**TO DO**:
In the blog post below, condense the paragraph beginning "The first day he took office" into a shorter version that keeps its main facts.

+++ SOURCE EXCERPT +++

A blog to give a voice to our concern about the continued erosion of our democratic processes not only within the House of Commons and within our electoral system but also throughout our society. Here you will find articles about the current problems within our parliamentary democracy, about actions both good and bad by our elected representatives, about possible solutions, opinions and debate about the state of democracy in Canada, and about our roles/responsibilities as democratic citizens. We invite your thoughtful and polite comments upon our posts and ask those who wish to post longer articles or share ideas on this subject to submit them for inclusion as a guest post.
Contact us at democracyunderfire@gmail.com

Sunday, January 27, 2013

PBO contract expires soon.

The Library of Parliament who are responsible for filling the position when Mr Page's contract expires in just two months has only now “issued a Request for Proposals (RFP) seeking the services of an executive search firm to assist with the recruitment and selection of candidates for the PBO position.” they then propose to “ issue a contract to a supplier who will then prepare the recruitment strategy and detailed work plan, including a list of activities and timeline.”. Given the speed with which government typically moves on such issues it is clear that this position will remain vacant for some time whilst they form “a committee whose mandate is to provide the names of three candidates for the position of PBO to the Leader of the Government”, said committee to “include former senior officials who worked in federal public administrations, such as former Auditors General, past PCO Clerks, former heads of other central agencies and possibly former parliamentarians who are knowledgeable in this area of expertise.”

Opposition leaders and others have already expressed concern over such process not having been started some time ago and whether the selected candidate when eventually appointed will in fact be both qualified and continue to be an independent and non partisan individual able to stand up to government pressure to be less forthcoming in his (or her) reports. Some have even speculated that the position and the under staffed and underfunded department may be eliminated. Given the Harper regimes modus oprandi of hiding as much of their financial shell game as possible from both parliament and the public I would say that is a very real possibility, but more probable is the appointment of a right wing friendly less forceful individual.

Whatever happens Mr Page and his team, who hopefully remain able to continue their work without restriction, will be hard to replace. It takes a very special individual to stand up to the Prime Minister of Canada and his minions when they seek to restrict access to documents and data that are essential in order to fully inform or members of parliament of the financial implications of government proposals and past actions. Mr Page is clearly such a man and, as I have said before deserves far more recognition than he can expect to receive whilst this regime is in power.

The first day he took office as Canada’s first budget watchdog Kevin Page knew he was effectively deep-sixing his 27-year-long career as a public servant. He believed that if he was going to establish an effective, independent Parliamentary Budget Office, it would mean becoming a prickly and persistent thorn in the side of Stephen Harper’s freshly elected government. There would be no welcome mat for him in the public service once his five-year term ends in March.
I was told by different people, you are not going back to the Department of Finance, there won’t be a public sector job,” he said recently in an interview about his coming end of term.

+++ ENTRIES SHOWN +++

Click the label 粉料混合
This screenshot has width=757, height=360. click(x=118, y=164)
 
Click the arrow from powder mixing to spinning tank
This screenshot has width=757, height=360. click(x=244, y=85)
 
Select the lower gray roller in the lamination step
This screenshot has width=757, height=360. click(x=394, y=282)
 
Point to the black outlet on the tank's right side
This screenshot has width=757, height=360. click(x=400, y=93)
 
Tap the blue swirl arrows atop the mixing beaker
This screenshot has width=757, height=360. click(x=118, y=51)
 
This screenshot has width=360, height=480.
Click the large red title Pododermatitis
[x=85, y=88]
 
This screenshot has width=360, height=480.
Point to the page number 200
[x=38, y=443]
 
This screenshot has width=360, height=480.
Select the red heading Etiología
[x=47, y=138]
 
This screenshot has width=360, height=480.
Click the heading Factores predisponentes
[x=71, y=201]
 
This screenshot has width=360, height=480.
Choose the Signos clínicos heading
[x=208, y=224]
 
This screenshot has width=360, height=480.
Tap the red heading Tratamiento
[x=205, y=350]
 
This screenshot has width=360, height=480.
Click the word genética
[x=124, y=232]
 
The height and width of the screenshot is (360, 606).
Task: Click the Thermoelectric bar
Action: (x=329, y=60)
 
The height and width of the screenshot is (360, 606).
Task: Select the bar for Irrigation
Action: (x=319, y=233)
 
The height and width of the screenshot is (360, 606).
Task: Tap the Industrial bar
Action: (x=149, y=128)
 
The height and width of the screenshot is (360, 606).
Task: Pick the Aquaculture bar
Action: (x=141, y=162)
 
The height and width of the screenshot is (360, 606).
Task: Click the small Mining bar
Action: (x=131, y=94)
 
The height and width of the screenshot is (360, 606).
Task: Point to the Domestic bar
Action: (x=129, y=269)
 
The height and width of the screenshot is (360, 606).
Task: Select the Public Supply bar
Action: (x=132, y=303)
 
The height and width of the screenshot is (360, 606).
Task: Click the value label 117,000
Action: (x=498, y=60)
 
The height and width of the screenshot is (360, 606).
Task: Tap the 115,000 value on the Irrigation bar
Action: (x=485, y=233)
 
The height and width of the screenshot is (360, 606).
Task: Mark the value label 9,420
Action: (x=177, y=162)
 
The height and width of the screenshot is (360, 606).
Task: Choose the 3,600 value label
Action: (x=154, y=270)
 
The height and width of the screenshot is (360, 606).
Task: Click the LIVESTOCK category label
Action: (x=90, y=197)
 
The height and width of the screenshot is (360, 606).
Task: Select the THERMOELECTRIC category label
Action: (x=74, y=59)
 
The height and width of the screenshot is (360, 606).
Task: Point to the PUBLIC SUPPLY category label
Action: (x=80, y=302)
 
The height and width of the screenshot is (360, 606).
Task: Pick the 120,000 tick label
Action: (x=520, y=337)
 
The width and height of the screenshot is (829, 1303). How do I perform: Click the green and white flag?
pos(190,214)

+++

**THE RESPONSE**:
From his first day as Canada's first budget watchdog, Kevin Page knew he was effectively ending his 27-year public service career. He believed that building an effective, independent Parliamentary Budget Office meant becoming a persistent thorn in the side of Stephen Harper's newly elected government. As a result, no public service job would welcome him when his five-year term ends in March.